BEGIN
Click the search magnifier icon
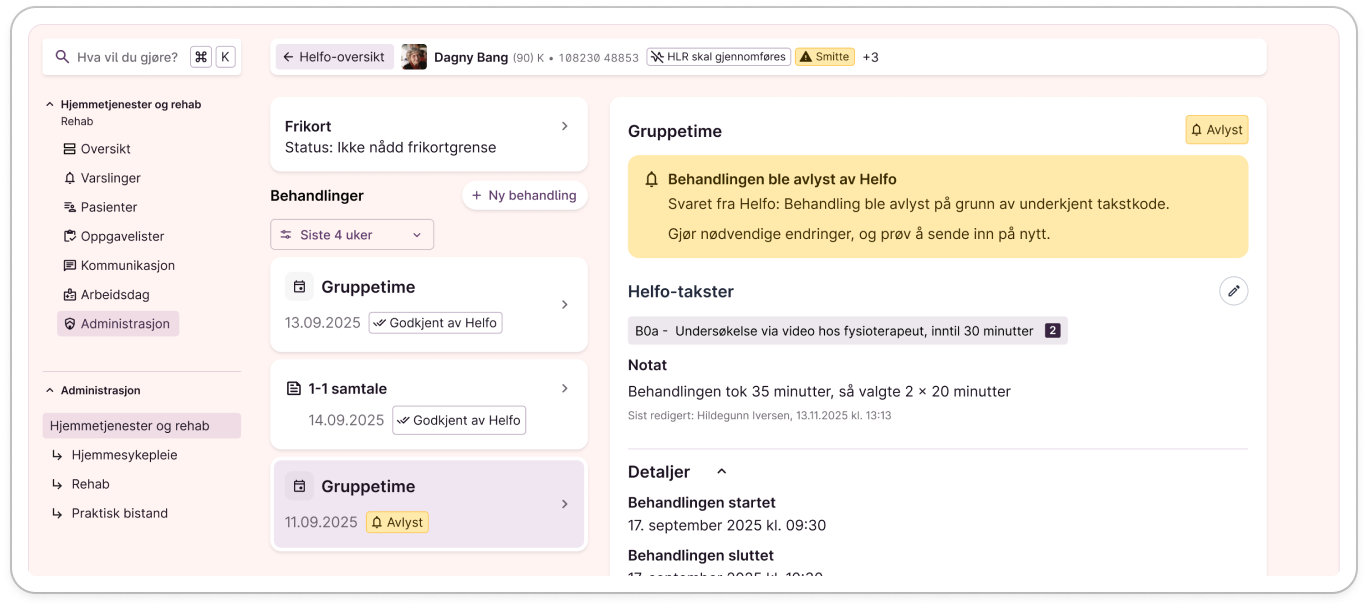(62, 57)
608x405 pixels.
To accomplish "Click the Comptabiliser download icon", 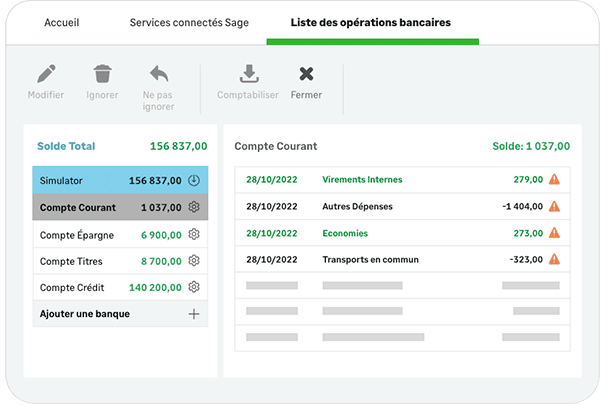I will coord(250,75).
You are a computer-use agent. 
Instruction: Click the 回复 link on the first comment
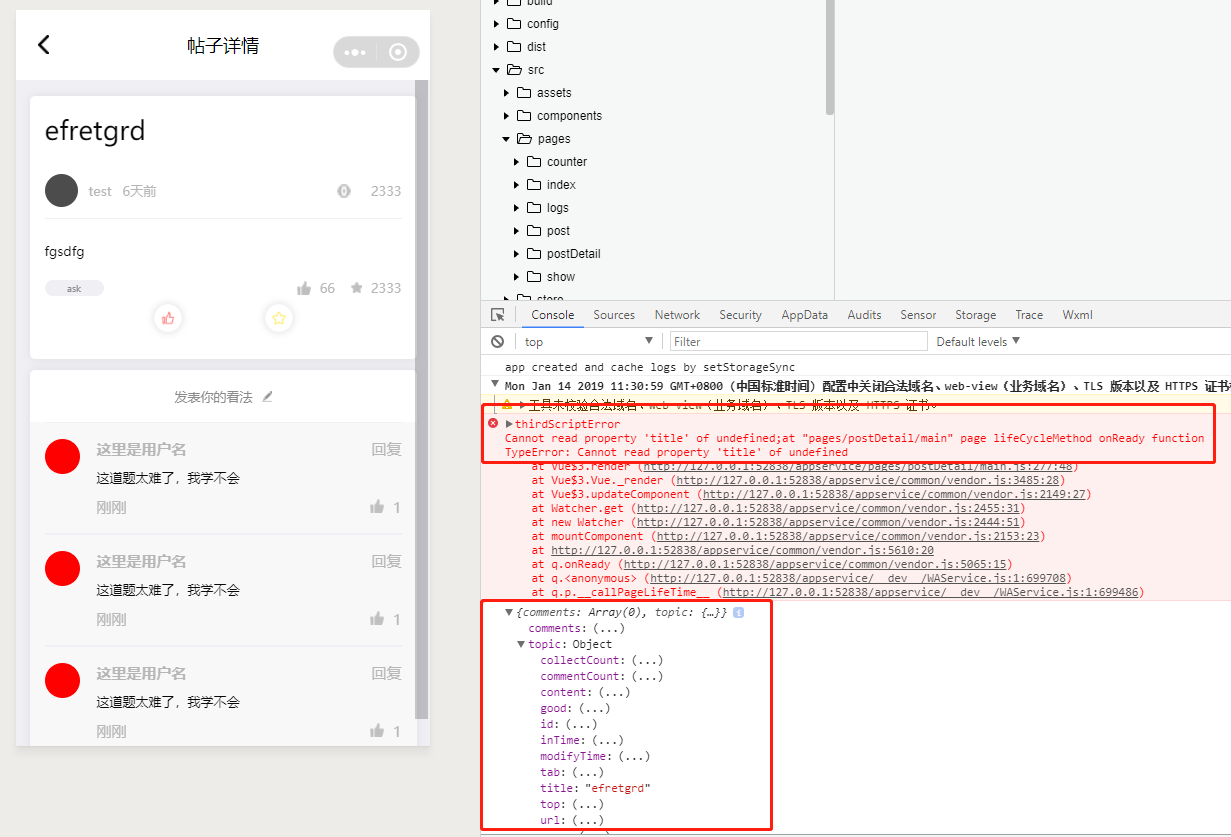click(x=386, y=449)
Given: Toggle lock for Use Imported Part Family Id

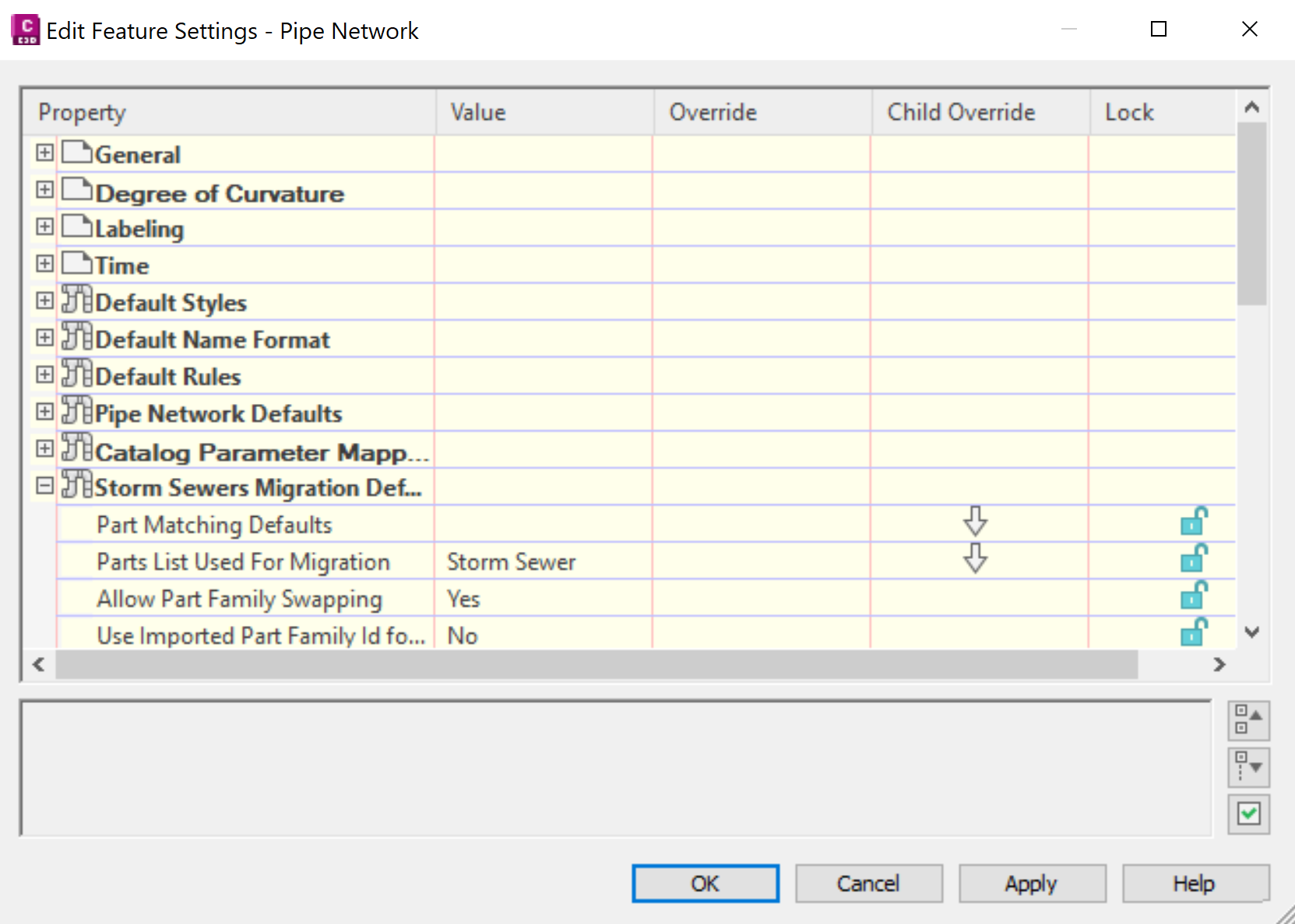Looking at the screenshot, I should pyautogui.click(x=1193, y=633).
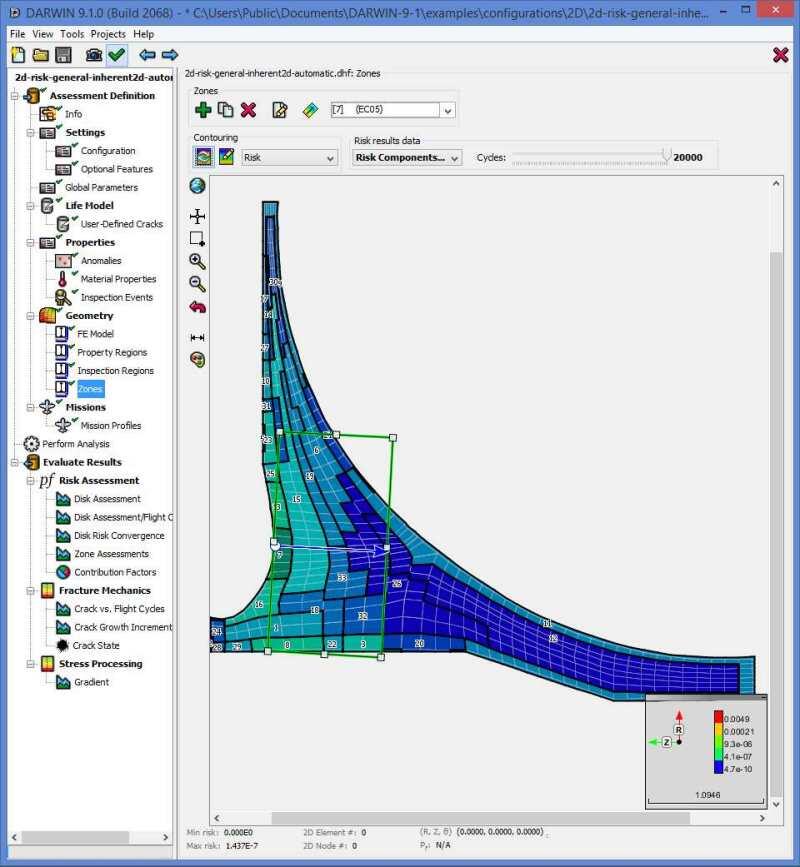Click the red X Delete Zone icon

249,110
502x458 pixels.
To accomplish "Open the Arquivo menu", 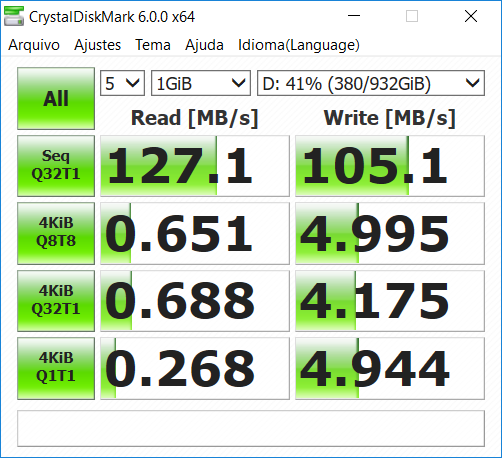I will pyautogui.click(x=34, y=45).
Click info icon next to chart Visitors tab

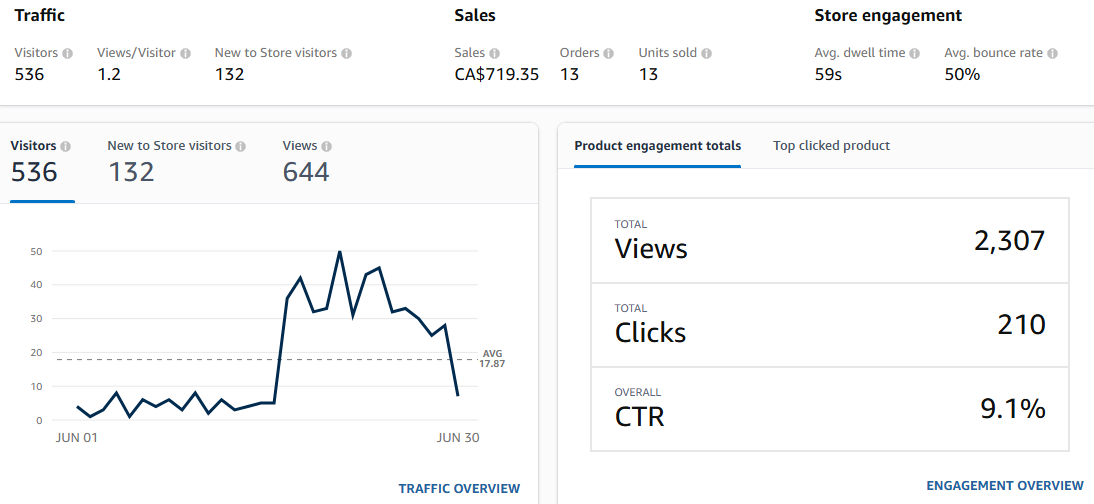(66, 147)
END
*What is being asked*:
Only one stretch of the material above is wanted: the line containing "You are a computer-use agent." through the line containing "502x458 pixels.". Restate it word for word, minus the pictures.

*Problem solution*:
You are a computer-use agent. 
Instruction: Click the 回复 link on the first comment
click(x=386, y=449)
Given: Toggle lock for Use Imported Part Family Id

Looking at the screenshot, I should pyautogui.click(x=1193, y=633).
Click the red X Delete Zone icon

249,110
502x458 pixels.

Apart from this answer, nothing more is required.